» Target position records:
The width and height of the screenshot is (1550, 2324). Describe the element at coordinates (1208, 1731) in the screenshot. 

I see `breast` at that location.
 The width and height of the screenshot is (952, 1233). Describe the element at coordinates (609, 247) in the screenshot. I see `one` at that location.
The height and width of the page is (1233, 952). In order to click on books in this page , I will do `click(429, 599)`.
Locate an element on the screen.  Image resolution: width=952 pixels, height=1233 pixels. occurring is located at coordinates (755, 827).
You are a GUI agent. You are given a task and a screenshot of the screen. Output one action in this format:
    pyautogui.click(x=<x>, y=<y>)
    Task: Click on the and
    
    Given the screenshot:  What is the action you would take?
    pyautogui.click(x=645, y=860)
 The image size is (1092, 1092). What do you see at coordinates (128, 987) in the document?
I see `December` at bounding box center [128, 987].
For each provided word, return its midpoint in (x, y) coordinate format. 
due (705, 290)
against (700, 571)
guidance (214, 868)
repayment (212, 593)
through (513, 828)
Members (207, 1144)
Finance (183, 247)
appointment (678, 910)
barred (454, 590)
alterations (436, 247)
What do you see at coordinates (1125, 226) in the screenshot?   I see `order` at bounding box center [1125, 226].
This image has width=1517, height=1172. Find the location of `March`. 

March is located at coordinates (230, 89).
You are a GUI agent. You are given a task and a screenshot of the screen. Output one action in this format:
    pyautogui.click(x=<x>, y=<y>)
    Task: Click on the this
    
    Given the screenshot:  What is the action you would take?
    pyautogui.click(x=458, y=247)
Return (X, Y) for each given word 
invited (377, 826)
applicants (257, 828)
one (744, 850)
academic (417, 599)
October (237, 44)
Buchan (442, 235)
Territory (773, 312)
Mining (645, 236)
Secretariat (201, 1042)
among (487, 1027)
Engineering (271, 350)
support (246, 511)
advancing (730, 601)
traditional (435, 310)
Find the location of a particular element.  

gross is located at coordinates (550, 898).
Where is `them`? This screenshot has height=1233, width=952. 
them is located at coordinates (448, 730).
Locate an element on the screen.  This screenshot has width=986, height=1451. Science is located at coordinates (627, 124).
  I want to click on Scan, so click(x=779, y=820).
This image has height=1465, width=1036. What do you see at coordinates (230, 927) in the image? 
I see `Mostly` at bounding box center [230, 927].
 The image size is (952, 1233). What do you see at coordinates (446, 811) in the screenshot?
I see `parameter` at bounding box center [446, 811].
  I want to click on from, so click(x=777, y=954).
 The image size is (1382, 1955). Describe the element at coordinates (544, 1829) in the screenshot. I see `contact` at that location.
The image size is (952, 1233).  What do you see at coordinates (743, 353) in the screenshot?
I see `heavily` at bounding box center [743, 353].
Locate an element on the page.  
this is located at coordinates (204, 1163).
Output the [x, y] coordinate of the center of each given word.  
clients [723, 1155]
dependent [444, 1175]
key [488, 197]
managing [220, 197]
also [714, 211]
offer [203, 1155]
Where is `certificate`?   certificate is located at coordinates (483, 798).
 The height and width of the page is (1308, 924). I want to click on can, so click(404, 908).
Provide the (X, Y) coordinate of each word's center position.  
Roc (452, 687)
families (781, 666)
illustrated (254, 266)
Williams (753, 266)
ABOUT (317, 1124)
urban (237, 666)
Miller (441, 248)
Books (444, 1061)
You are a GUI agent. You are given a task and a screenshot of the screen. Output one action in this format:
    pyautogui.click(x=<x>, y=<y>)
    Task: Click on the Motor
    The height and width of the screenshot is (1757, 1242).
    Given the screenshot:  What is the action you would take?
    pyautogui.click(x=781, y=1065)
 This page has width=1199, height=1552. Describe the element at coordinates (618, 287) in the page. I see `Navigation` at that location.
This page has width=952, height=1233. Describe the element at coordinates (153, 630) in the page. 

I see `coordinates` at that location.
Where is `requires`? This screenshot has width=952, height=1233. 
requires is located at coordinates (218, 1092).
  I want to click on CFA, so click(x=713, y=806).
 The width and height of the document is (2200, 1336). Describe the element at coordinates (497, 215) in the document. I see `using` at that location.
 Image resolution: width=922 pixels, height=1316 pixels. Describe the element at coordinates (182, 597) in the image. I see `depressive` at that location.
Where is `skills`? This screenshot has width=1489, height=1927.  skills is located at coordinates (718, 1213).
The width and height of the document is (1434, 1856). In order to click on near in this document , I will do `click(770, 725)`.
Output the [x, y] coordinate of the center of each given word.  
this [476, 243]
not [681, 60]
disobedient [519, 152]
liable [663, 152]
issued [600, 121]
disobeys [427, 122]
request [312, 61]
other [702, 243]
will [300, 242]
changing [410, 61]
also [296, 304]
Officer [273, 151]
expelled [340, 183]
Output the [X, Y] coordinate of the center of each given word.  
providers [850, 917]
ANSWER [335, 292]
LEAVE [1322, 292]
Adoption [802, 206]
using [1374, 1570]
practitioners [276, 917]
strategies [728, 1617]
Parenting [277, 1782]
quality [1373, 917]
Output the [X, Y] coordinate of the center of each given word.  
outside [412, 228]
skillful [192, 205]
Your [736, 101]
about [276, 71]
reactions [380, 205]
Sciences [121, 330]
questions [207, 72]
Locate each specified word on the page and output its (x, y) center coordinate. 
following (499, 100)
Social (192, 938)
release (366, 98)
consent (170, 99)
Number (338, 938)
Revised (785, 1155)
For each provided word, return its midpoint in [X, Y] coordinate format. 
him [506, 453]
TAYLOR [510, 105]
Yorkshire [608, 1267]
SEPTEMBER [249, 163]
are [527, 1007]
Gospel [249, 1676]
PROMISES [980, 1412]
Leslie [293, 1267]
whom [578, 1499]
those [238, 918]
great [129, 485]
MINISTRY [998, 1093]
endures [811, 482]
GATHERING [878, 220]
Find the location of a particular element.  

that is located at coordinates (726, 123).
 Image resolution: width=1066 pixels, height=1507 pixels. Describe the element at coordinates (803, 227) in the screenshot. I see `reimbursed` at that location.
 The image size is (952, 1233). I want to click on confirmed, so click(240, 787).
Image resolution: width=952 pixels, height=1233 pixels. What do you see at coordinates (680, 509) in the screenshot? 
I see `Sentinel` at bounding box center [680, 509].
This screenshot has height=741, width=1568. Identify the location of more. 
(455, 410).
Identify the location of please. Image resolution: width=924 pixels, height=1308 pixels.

» WHAT IS BEING ASKED:
Reproduce every item above verbatim.

» TASK OUTPUT:
The width and height of the screenshot is (1550, 2324). Describe the element at coordinates (1208, 1731) in the screenshot. 

I see `breast` at that location.
 The width and height of the screenshot is (952, 1233). Describe the element at coordinates (609, 247) in the screenshot. I see `one` at that location.
The height and width of the page is (1233, 952). In order to click on books in this page , I will do `click(429, 599)`.
Locate an element on the screen.  Image resolution: width=952 pixels, height=1233 pixels. occurring is located at coordinates (755, 827).
You are a GUI agent. You are given a task and a screenshot of the screen. Output one action in this format:
    pyautogui.click(x=<x>, y=<y>)
    Task: Click on the and
    
    Given the screenshot:  What is the action you would take?
    pyautogui.click(x=645, y=860)
 The image size is (1092, 1092). What do you see at coordinates (128, 987) in the document?
I see `December` at bounding box center [128, 987].
For each provided word, return its midpoint in (x, y) coordinate format. 
due (705, 290)
against (700, 571)
guidance (214, 868)
repayment (212, 593)
through (513, 828)
Members (207, 1144)
Finance (183, 247)
appointment (678, 910)
barred (454, 590)
alterations (436, 247)
What do you see at coordinates (1125, 226) in the screenshot?   I see `order` at bounding box center [1125, 226].
This image has width=1517, height=1172. Find the location of `March`. 

March is located at coordinates (230, 89).
You are a GUI agent. You are given a task and a screenshot of the screen. Output one action in this format:
    pyautogui.click(x=<x>, y=<y>)
    Task: Click on the this
    
    Given the screenshot:  What is the action you would take?
    pyautogui.click(x=458, y=247)
Return (X, Y) for each given word 
invited (377, 826)
applicants (257, 828)
one (744, 850)
academic (417, 599)
October (237, 44)
Buchan (442, 235)
Territory (773, 312)
Mining (645, 236)
Secretariat (201, 1042)
among (487, 1027)
Engineering (271, 350)
support (246, 511)
advancing (730, 601)
traditional (435, 310)
Find the location of a particular element.  

gross is located at coordinates (550, 898).
Where is `them`? This screenshot has height=1233, width=952. 
them is located at coordinates (448, 730).
Locate an element on the screen.  This screenshot has width=986, height=1451. Science is located at coordinates (627, 124).
  I want to click on Scan, so click(x=779, y=820).
This image has height=1465, width=1036. What do you see at coordinates (230, 927) in the image? 
I see `Mostly` at bounding box center [230, 927].
 The image size is (952, 1233). What do you see at coordinates (446, 811) in the screenshot?
I see `parameter` at bounding box center [446, 811].
  I want to click on from, so click(x=777, y=954).
 The image size is (1382, 1955). Describe the element at coordinates (544, 1829) in the screenshot. I see `contact` at that location.
The image size is (952, 1233).  What do you see at coordinates (743, 353) in the screenshot?
I see `heavily` at bounding box center [743, 353].
Locate an element on the page.  
this is located at coordinates (204, 1163).
Output the [x, y] coordinate of the center of each given word.  
clients [723, 1155]
dependent [444, 1175]
key [488, 197]
managing [220, 197]
also [714, 211]
offer [203, 1155]
Where is `certificate`?   certificate is located at coordinates (483, 798).
 The height and width of the page is (1308, 924). I want to click on can, so click(404, 908).
Provide the (X, Y) coordinate of each word's center position.  
Roc (452, 687)
families (781, 666)
illustrated (254, 266)
Williams (753, 266)
ABOUT (317, 1124)
urban (237, 666)
Miller (441, 248)
Books (444, 1061)
You are a GUI agent. You are given a task and a screenshot of the screen. Output one action in this format:
    pyautogui.click(x=<x>, y=<y>)
    Task: Click on the Motor
    The height and width of the screenshot is (1757, 1242).
    Given the screenshot:  What is the action you would take?
    pyautogui.click(x=781, y=1065)
 This page has width=1199, height=1552. Describe the element at coordinates (618, 287) in the page. I see `Navigation` at that location.
This page has width=952, height=1233. Describe the element at coordinates (153, 630) in the page. 

I see `coordinates` at that location.
Where is `requires`? This screenshot has width=952, height=1233. 
requires is located at coordinates (218, 1092).
  I want to click on CFA, so click(x=713, y=806).
 The width and height of the document is (2200, 1336). Describe the element at coordinates (497, 215) in the document. I see `using` at that location.
 Image resolution: width=922 pixels, height=1316 pixels. Describe the element at coordinates (182, 597) in the image. I see `depressive` at that location.
Where is `skills`? This screenshot has width=1489, height=1927.  skills is located at coordinates (718, 1213).
The width and height of the document is (1434, 1856). In order to click on near in this document , I will do `click(770, 725)`.
Output the [x, y] coordinate of the center of each given word.  
this [476, 243]
not [681, 60]
disobedient [519, 152]
liable [663, 152]
issued [600, 121]
disobeys [427, 122]
request [312, 61]
other [702, 243]
will [300, 242]
changing [410, 61]
also [296, 304]
Officer [273, 151]
expelled [340, 183]
Output the [X, Y] coordinate of the center of each given word.  
providers [850, 917]
ANSWER [335, 292]
LEAVE [1322, 292]
Adoption [802, 206]
using [1374, 1570]
practitioners [276, 917]
strategies [728, 1617]
Parenting [277, 1782]
quality [1373, 917]
Output the [X, Y] coordinate of the center of each given word.  
outside [412, 228]
skillful [192, 205]
Your [736, 101]
about [276, 71]
reactions [380, 205]
Sciences [121, 330]
questions [207, 72]
Locate each specified word on the page and output its (x, y) center coordinate. 
following (499, 100)
Social (192, 938)
release (366, 98)
consent (170, 99)
Number (338, 938)
Revised (785, 1155)
For each provided word, return its midpoint in [X, Y] coordinate format. 
him [506, 453]
TAYLOR [510, 105]
Yorkshire [608, 1267]
SEPTEMBER [249, 163]
are [527, 1007]
Gospel [249, 1676]
PROMISES [980, 1412]
Leslie [293, 1267]
whom [578, 1499]
those [238, 918]
great [129, 485]
MINISTRY [998, 1093]
endures [811, 482]
GATHERING [878, 220]
Find the location of a particular element.  

that is located at coordinates (726, 123).
 Image resolution: width=1066 pixels, height=1507 pixels. Describe the element at coordinates (803, 227) in the screenshot. I see `reimbursed` at that location.
 The image size is (952, 1233). I want to click on confirmed, so click(240, 787).
Image resolution: width=952 pixels, height=1233 pixels. What do you see at coordinates (680, 509) in the screenshot? 
I see `Sentinel` at bounding box center [680, 509].
This screenshot has height=741, width=1568. Identify the location of more. 
(455, 410).
Identify the location of please. Image resolution: width=924 pixels, height=1308 pixels.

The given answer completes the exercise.